La seconde, celle du 27 décembre 1958, est parfaitement concomitante avec la création du nouveau franc, ce « franc lourd » auquel de Gaulle tenait tant. Pour des raisons purement techniques, il est décidé d’introduire le nouveau franc à raison d’un pour 100 anciens francs. Seulement voilà, à ce prix-là, il est impossible d’assurer la convertibilité externe du nouveau franc et donc, d’abandonner le contrôle des changes : l’ancien franc ne vaut pas 21 milligrammes d’or mais plutôt 18. Raison pour laquelle on devra procéder à une nouvelle dévaluation — 493.71 anciens francs pour un dollar (-14.9%) — qui n’est donc qu’un rattrapage de l’inflation générée au cours de la décennie précédente.

Puis, pendant toute la présidence de de Gaulle, pas la moindre dévaluation.
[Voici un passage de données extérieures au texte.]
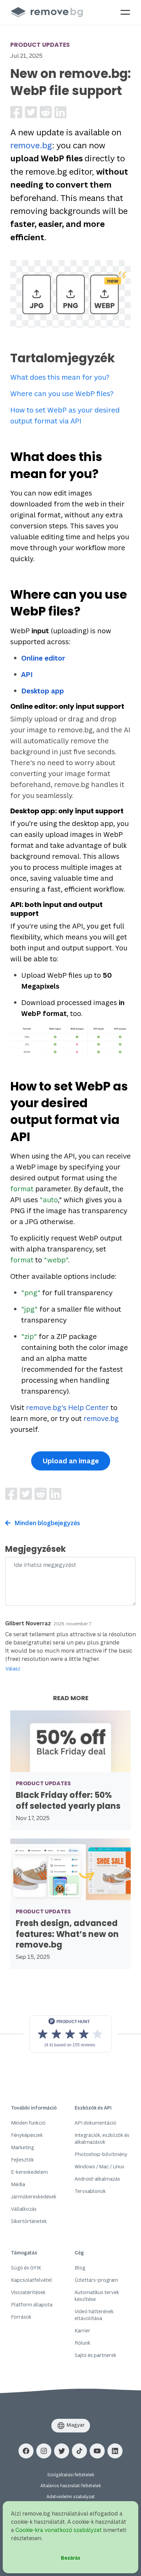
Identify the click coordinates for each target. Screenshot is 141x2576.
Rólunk (82, 2343)
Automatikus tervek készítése (97, 2295)
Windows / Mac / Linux (99, 2166)
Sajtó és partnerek (95, 2355)
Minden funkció (28, 2122)
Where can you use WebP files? (62, 393)
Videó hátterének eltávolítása (94, 2314)
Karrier (82, 2330)
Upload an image (70, 1460)
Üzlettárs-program (96, 2280)
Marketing (22, 2147)
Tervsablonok (90, 2191)
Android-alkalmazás (97, 2178)
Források (21, 2317)
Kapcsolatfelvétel (31, 2280)
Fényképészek (27, 2135)
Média (18, 2184)
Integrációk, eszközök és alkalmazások (102, 2138)
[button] (26, 2450)
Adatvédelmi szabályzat (71, 2496)
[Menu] (125, 12)
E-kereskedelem (29, 2172)
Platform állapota (31, 2304)
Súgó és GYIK (26, 2267)
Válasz (12, 1668)
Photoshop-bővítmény (101, 2154)
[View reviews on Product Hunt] (70, 2034)
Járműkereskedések (33, 2196)
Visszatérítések (28, 2292)
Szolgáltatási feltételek (70, 2475)
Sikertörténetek (29, 2221)
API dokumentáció (95, 2122)
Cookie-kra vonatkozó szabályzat (58, 2530)
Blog (80, 2267)
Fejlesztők (22, 2159)
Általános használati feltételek (70, 2486)
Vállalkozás (24, 2209)
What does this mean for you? (60, 377)
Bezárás (70, 2557)
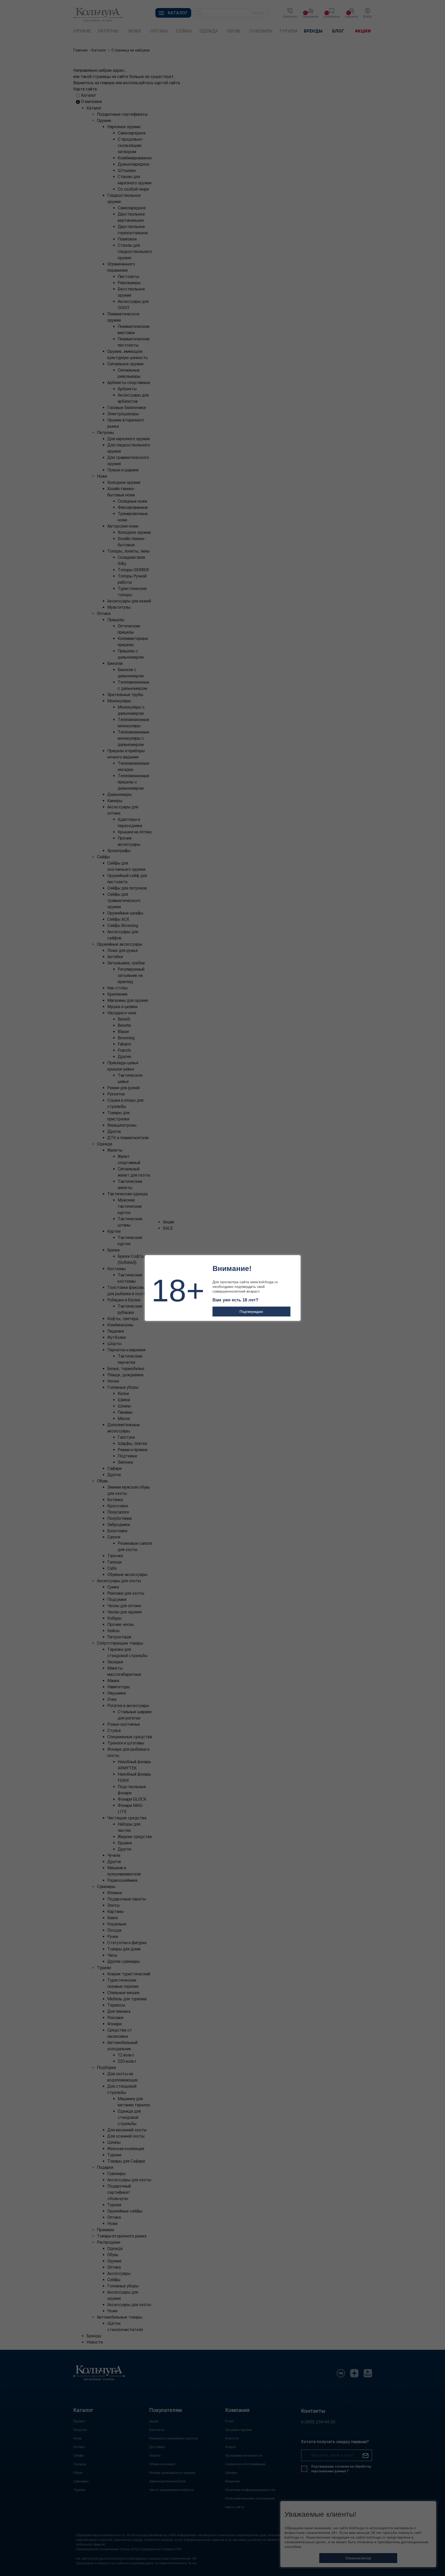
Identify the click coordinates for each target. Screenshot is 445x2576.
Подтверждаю (251, 1311)
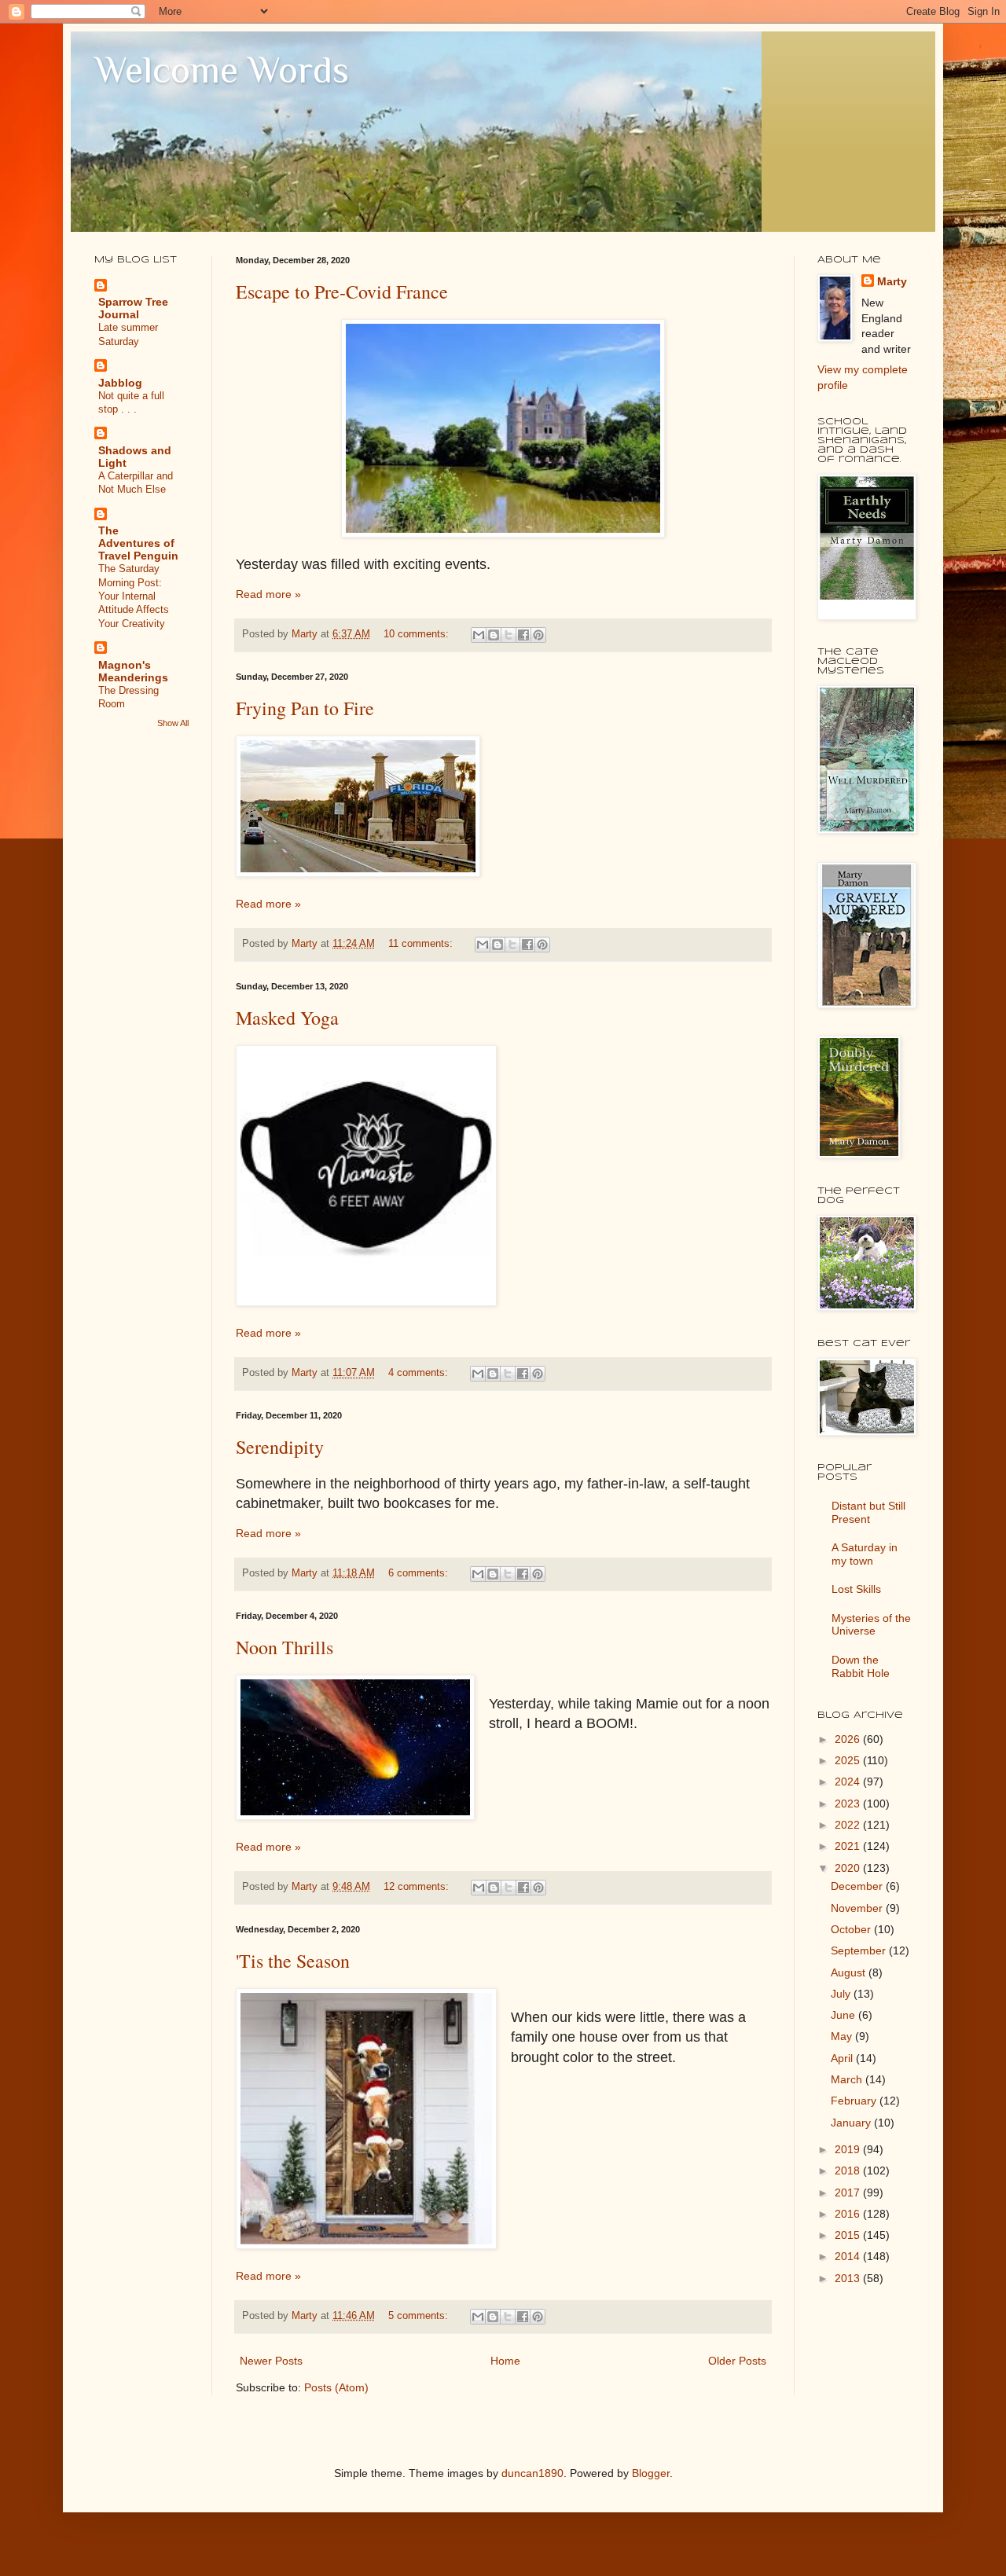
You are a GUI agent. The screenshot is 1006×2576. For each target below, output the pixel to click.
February (855, 2100)
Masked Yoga (287, 1017)
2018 (849, 2170)
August (849, 1972)
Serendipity (280, 1446)
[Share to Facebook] (523, 635)
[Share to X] (508, 635)
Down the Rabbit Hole (861, 1666)
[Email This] (478, 635)
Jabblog (120, 382)
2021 (849, 1846)
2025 (849, 1760)
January (852, 2122)
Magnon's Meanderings (133, 671)
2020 (849, 1868)
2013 (849, 2278)
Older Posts (737, 2360)
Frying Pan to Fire (305, 708)
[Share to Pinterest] (538, 635)
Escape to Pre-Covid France (342, 291)
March (848, 2079)
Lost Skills (856, 1589)
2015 (849, 2235)
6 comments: (419, 1573)
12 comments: (418, 1886)
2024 (849, 1781)
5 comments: (419, 2315)
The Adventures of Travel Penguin (138, 543)
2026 (849, 1739)
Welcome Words (221, 70)
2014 (849, 2256)
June (844, 2015)
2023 (849, 1803)
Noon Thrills (284, 1647)
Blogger (651, 2473)
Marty (892, 281)
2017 (849, 2192)
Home (505, 2360)
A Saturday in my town (865, 1554)
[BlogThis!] (493, 635)
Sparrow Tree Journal (133, 308)
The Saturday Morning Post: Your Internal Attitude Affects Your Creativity (133, 596)
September (860, 1950)
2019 (849, 2149)
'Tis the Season (293, 1960)
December (858, 1886)
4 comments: (419, 1372)
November (858, 1908)
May (843, 2036)
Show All (173, 723)
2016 (849, 2213)
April (843, 2058)
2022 (849, 1824)
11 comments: (422, 943)
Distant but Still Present (868, 1512)
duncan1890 (532, 2473)
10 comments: (418, 634)
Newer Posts (271, 2360)
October (852, 1929)
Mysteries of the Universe (871, 1625)
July (842, 1993)
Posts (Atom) (336, 2387)
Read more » (268, 594)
Ce n’est qu’après les événements de mai 1968 et la hausse des salaires qui suit les accords de Grenelle, que les « milieux d’affaire » comme on disait à l’époque vont commencer à réclamer avec de plus en plus d’insistance une nouvelle dévaluation. Très clairement, de Gaulle va s’y opposer de toutes ses forces comme en témoigne, par exemple, son discours du 11 mars 1969 dans lequel il déclare qu’il entend défendre fermement « la monnaie, l’économie et la République ». Il faudra attendre le 8 août 1969, bien après la démission de de Gaulle pour que Chaban-Delmas — qui s’était pourtant prononcé contre en 1968 — procède à cette dévaluation ; la plus contestée qu’ait connu la Vè République.

Bref, les deux dévaluations de 1958 sont des héritages des errements de la IVè République et celle de 1969 s’est faite sans de Gaulle et contre son avis. Si le Grand Charles entendait les gaullistes modernes, je crois bien qu’il aurait une furieuse envie de leur botter le train.